What you will do: Could you print exactly the lines from the one that contains "Task: Select the High header cell label" to the end of the data, both ends included, and nothing else? Skip the pictures.

+ + + + + + +

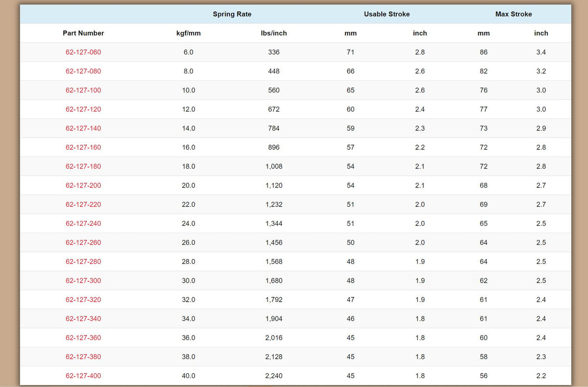The width and height of the screenshot is (588, 387).
Task: Select part number 62-127-400
Action: (83, 376)
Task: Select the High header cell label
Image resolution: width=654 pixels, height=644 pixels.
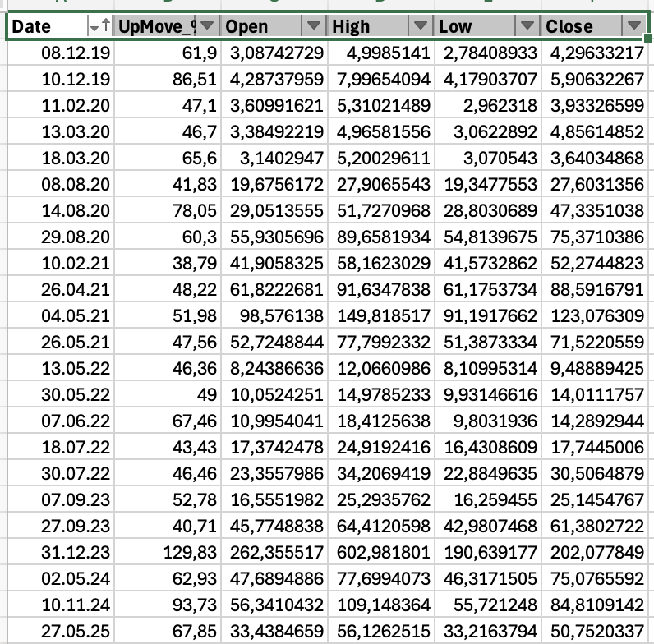Action: [352, 27]
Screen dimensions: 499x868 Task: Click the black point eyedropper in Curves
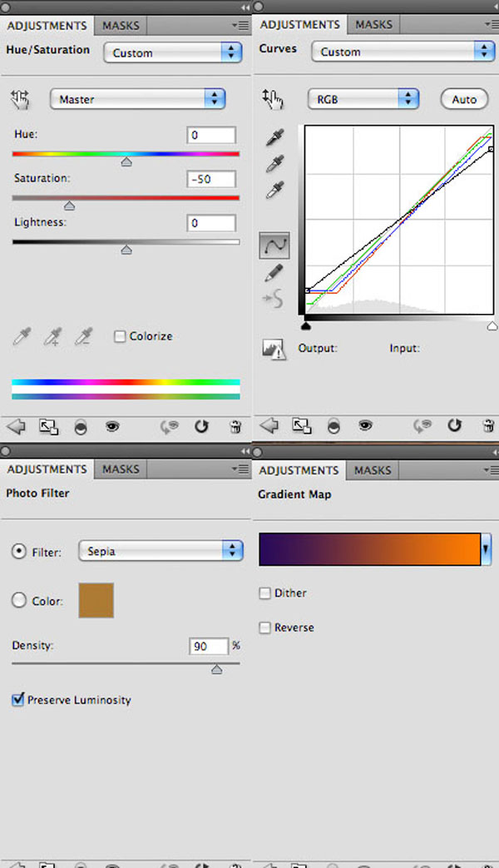pos(275,137)
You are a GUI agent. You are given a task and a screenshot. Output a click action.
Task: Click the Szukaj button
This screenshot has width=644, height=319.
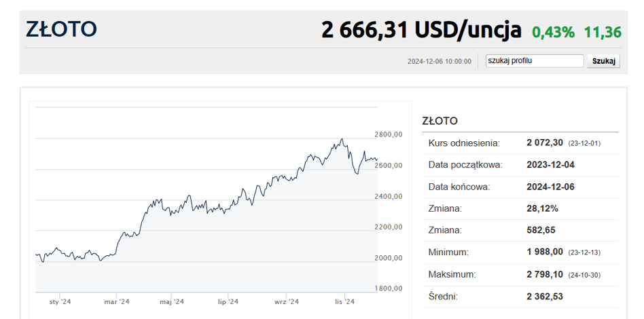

+ + + + + + +

Written solution:
Task: Select the High header cell label
Image resolution: width=654 pixels, height=644 pixels.
Action: [352, 27]
Screen dimensions: 499x868 Task: Click the black point eyedropper in Curves
pos(275,137)
You are a GUI agent. You are given a task and a screenshot. Output a click action.
Task: Click the Szukaj button
This screenshot has width=644, height=319.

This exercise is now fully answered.